- [Directions] Begin at the line that holds "You are a GUI" and retype every line through the end of the material, both included. Leave out the pictures.

- [Data section]
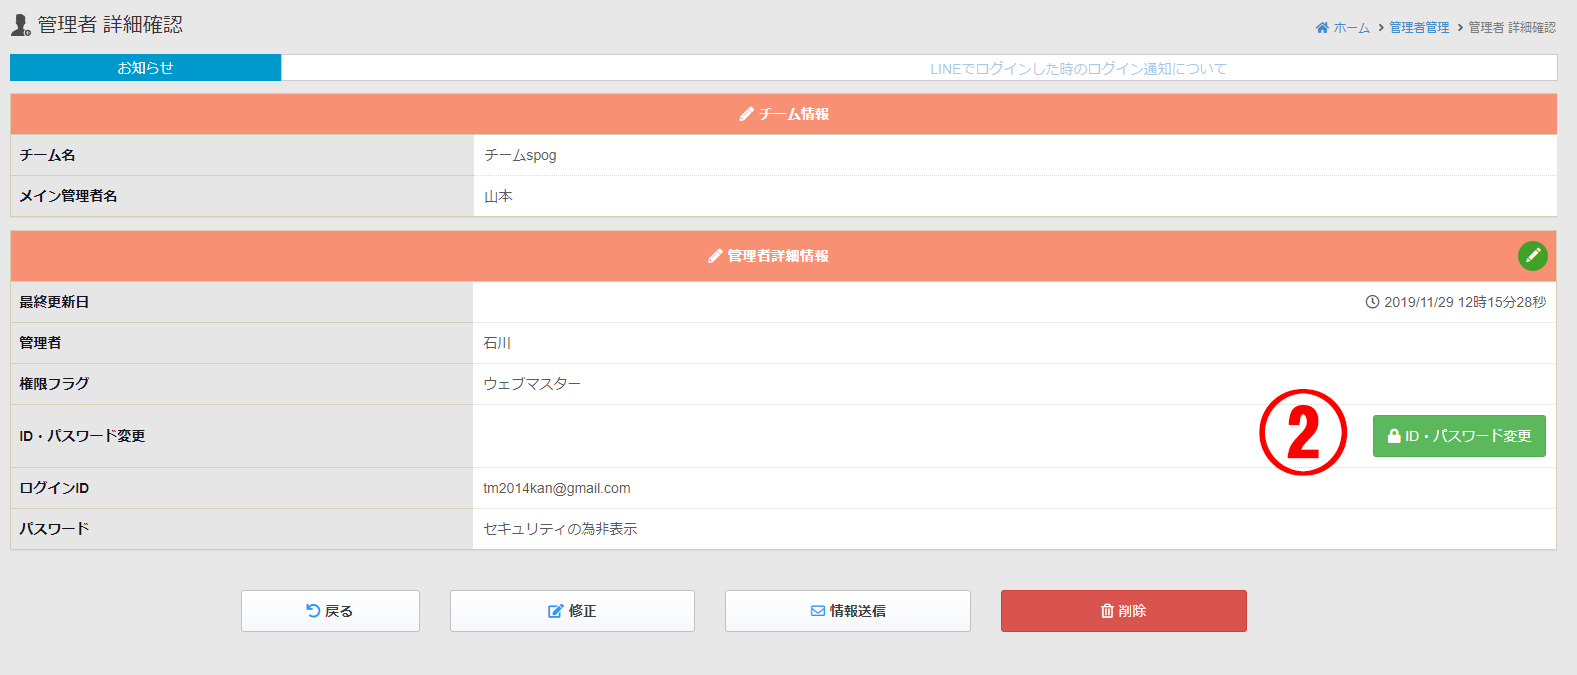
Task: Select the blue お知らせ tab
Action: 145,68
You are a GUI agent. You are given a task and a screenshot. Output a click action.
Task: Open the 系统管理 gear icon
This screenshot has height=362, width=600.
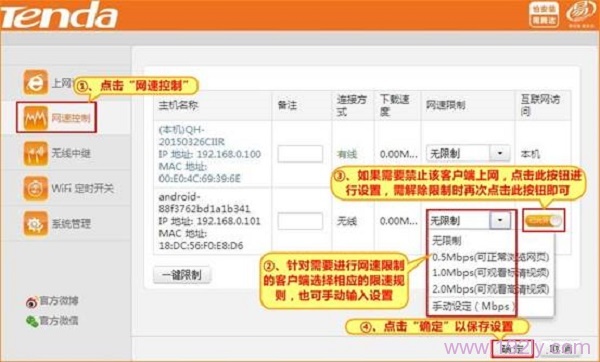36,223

- [Answer box]
You are a GUI agent. You are given a task and a screenshot. Output a click action.
Task: Open the 系统管理 gear icon
This screenshot has height=362, width=600.
36,223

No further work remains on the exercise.